→ **TASK**: Out of the records below, copy all lines in which the word "input" occurs.

→ **RECORDS PROVIDED**:
# # # # # # #
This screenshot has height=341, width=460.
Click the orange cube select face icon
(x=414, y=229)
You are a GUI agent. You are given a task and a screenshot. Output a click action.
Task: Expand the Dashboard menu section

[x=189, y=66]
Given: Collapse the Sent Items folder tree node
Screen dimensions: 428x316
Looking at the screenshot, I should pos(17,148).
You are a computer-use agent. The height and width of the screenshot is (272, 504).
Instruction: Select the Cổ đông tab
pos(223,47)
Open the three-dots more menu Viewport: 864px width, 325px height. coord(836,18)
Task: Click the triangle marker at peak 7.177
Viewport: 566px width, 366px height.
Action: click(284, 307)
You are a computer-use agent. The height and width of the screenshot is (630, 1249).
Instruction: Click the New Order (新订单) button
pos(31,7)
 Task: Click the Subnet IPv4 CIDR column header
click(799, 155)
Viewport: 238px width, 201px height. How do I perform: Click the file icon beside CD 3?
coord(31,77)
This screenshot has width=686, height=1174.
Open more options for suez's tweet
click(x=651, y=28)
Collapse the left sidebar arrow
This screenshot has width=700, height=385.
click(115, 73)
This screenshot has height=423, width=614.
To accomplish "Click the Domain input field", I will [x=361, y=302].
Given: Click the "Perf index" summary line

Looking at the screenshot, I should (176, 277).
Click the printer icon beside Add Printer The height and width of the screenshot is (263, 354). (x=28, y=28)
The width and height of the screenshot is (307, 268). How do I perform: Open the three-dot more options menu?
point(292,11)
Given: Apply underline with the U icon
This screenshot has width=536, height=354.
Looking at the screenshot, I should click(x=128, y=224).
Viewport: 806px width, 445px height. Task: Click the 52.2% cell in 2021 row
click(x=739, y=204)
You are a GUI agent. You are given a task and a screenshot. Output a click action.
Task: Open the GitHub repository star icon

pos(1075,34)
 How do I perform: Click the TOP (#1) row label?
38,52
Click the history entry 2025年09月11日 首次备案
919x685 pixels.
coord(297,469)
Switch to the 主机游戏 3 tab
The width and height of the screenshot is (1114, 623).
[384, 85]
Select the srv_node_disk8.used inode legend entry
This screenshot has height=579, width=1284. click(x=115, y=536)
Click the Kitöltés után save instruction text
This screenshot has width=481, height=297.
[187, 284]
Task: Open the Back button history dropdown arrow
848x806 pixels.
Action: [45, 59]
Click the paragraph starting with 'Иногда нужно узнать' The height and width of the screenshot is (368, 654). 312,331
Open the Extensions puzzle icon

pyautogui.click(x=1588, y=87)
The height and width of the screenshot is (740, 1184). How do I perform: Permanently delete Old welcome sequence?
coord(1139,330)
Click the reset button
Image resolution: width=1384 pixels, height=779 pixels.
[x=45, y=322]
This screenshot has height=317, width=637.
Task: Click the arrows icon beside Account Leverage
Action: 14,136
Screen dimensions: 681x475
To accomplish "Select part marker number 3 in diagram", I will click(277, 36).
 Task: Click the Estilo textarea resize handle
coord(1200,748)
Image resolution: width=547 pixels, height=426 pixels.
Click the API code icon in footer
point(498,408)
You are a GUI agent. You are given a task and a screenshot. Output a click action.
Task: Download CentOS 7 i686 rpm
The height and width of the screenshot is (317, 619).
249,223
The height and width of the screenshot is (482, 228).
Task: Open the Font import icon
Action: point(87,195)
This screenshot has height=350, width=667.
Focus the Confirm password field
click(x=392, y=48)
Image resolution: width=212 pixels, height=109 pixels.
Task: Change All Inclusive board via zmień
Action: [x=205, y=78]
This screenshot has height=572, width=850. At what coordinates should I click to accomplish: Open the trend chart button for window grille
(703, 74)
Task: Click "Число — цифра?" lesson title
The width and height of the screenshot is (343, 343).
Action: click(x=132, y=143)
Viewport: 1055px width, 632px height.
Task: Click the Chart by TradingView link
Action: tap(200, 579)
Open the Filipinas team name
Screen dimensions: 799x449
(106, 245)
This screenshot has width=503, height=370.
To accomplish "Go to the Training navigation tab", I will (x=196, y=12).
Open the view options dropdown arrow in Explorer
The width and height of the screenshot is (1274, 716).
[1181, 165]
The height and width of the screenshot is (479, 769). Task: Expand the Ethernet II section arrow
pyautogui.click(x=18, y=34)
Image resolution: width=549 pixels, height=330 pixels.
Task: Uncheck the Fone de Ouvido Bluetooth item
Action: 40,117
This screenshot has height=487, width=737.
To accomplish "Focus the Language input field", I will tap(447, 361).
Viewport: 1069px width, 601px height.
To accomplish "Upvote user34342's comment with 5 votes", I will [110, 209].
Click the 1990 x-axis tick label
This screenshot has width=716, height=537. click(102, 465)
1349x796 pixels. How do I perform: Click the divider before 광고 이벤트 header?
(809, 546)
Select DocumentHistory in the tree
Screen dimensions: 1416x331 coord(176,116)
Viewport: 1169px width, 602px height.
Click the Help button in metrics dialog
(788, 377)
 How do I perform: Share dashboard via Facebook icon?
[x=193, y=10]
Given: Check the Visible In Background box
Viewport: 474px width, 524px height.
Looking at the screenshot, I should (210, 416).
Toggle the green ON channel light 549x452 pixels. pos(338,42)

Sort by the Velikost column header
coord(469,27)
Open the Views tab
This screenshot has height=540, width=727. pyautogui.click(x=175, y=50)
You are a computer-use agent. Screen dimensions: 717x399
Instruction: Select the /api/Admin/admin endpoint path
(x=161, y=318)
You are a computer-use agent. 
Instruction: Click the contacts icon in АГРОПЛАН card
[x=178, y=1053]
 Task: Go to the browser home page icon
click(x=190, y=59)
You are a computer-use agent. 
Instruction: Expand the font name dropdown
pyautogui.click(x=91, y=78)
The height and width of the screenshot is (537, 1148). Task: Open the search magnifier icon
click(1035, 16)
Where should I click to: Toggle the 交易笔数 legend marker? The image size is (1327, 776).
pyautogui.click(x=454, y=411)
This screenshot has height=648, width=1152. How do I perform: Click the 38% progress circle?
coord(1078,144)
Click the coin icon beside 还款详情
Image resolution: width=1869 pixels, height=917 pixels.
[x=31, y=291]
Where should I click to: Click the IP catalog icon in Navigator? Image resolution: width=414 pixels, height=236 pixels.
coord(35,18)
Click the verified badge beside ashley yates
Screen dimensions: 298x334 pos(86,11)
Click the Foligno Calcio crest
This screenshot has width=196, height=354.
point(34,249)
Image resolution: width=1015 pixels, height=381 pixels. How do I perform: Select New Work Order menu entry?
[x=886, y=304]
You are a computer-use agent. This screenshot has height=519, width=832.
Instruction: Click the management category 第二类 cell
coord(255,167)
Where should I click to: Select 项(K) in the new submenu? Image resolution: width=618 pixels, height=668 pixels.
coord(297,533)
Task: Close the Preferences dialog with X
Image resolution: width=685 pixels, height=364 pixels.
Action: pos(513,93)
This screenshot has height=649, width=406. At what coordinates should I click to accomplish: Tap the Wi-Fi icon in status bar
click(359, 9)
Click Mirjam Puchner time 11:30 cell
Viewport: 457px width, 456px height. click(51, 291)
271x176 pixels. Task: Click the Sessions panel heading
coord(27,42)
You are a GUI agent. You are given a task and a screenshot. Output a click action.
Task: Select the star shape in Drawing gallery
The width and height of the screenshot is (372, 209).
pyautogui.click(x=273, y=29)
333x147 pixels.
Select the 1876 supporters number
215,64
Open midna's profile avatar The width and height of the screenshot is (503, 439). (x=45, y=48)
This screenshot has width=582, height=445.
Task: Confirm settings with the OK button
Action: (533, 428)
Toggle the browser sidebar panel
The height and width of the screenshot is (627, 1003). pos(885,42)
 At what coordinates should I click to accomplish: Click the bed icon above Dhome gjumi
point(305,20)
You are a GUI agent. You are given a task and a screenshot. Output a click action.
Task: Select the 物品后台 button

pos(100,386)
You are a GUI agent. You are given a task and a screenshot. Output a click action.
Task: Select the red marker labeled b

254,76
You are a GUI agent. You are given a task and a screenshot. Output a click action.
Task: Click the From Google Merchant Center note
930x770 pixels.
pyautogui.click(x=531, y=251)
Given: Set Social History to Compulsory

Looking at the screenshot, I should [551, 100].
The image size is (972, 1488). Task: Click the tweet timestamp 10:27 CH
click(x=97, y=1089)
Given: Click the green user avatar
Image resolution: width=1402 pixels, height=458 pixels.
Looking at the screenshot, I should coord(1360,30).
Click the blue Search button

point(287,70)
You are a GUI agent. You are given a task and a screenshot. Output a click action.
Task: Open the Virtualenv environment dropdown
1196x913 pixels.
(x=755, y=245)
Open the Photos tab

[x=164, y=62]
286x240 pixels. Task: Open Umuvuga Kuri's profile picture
# # # # # # #
→ **ANSWER BELOW**:
To accomplish "Click the Domain input field", I will [x=361, y=302].
To accomplish "Focus the Language input field", I will tap(447, 361).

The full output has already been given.